*EXERCISE A*.
Answer these from the NetWare 386 article:
(i) In what month and year did Novell release NetWare 386 V3.0?
(ii) Which NetWare version was Novell's mainstay at that time?
(iii) What does the abbreviation NLM stand for?
*EXERCISE B*. Continue the NetWare 386 article past its final sentence.

*DOCUMENT*.
----
1989 Networking: NetWare 386

Thanks to the recent warez mega dump, another long lost gem has come to light: NetWare 386, also known as NetWare 3.0.

Booting NetWare 3.0

In September 1989, Novell released NetWare 386 V3.0, the first in a long line of 32-bit network operating systems. At the time, Novell’s mainstay was NetWare 2.15, a system designed to run on 286-based machines.

NetWare 386, as the name suggests, required at least a 386 processor. It was a major redesign of the NetWare OS intended to take advantage of (then) high end 32-bit hardware. Whereas NetWare 2.x was linked from object modules during installation (much like commercial UNIX implementations), NetWare 386 utilized modules (NLMs, or NetWare Loadable Modules) which could be loaded and unloaded at run-time.
----
*SUPPLIED INFORMATION*.
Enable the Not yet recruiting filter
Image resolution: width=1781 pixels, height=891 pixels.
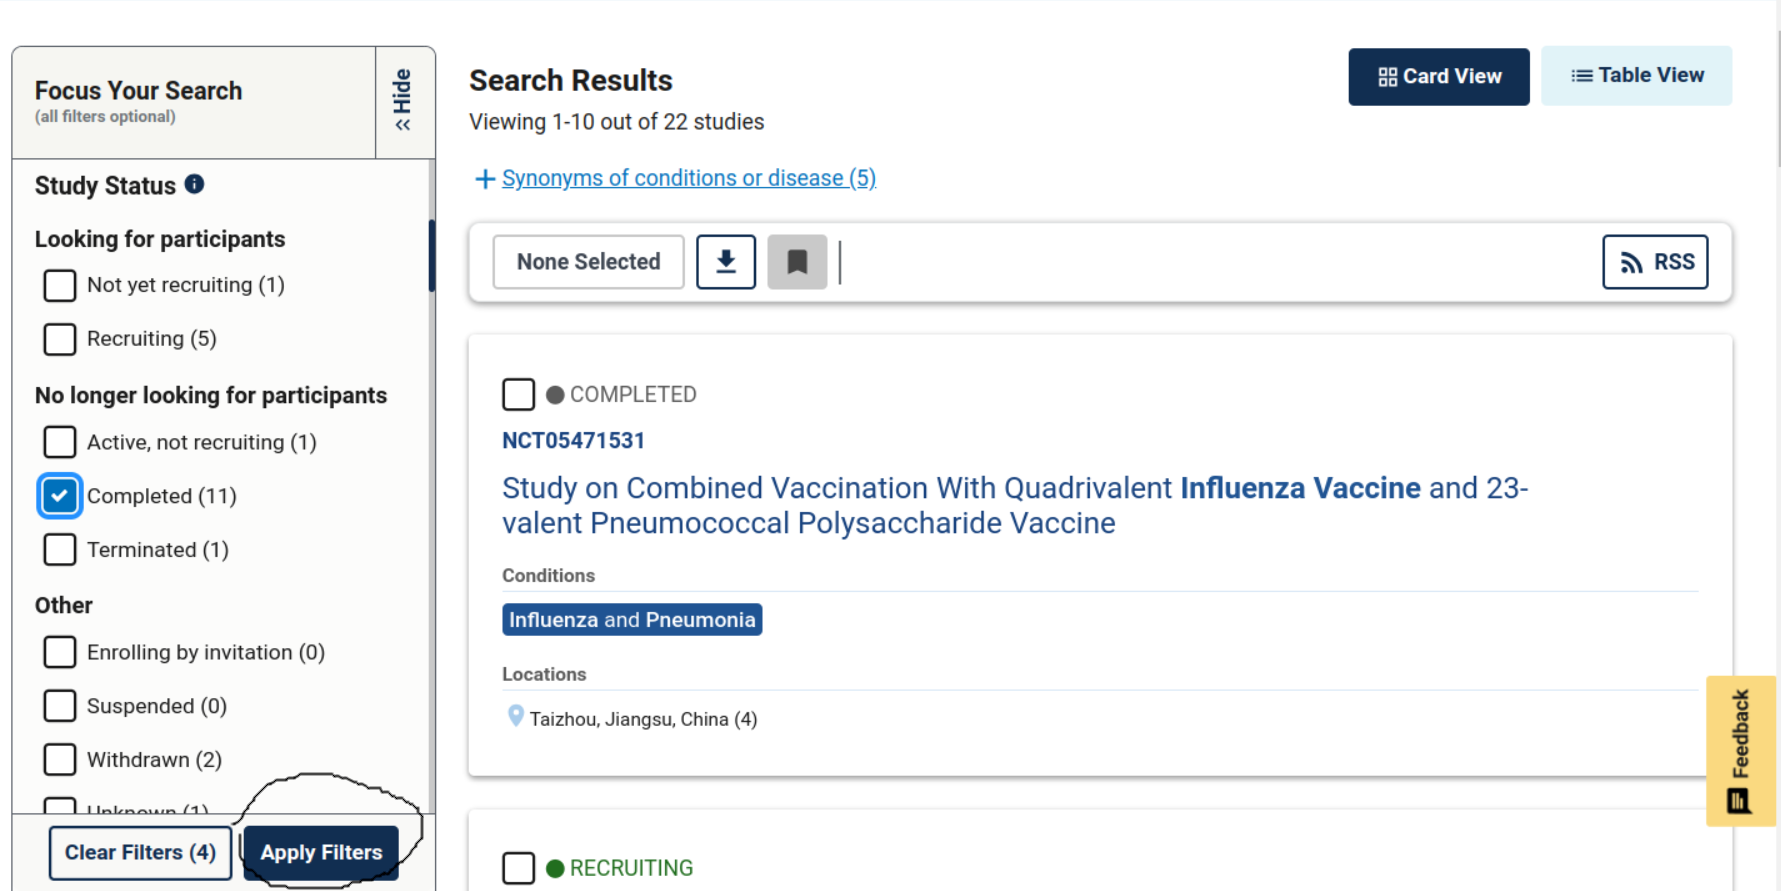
----
*FINAL RESULT A*.
(i) September 1989
(ii) NetWare 2.15
(iii) NetWare Loadable Modules

*FINAL RESULT B*.
Disk drivers, network drivers, protocols, and all sorts of added functionality were implemented as NLMs in NetWare 386. This made NetWare 3.0 installation and maintenance far simpler compared to NetWare 2.x. The NetWare 2.x kernel had to be linked during installation (a lengthy process), and any change of a disk or network driver required the OS to be re-generated again. In NetWare 3.0, all it took was copying a new driver and changing a configuration file.

NetWare 3.0 was in some ways a limited release, although at the same time it was a fully functioning file server which could support up to 250 users (compared to the 100 user maximum of NetWare 2.x). That was reflected in the pricing—$7,995. NetWare 3.0 was Novell’s flagship product, even though it didn’t fully realize the NetWare 386 vision. Only the IPX protocol was supported, the set of available disk and network drivers was quite limited, and third-party NLMs were more or less nonexistent.

When NetWare 3.0 was released, the NLM development kit was not yet available. That is likely also the reason why NetWare 3.0 did not ship with CLIB.NLM, MATHLIB.NLM, and a few other NLMs. These NLMs became available a few months after the NetWare 3.0 release though, together with the development kit.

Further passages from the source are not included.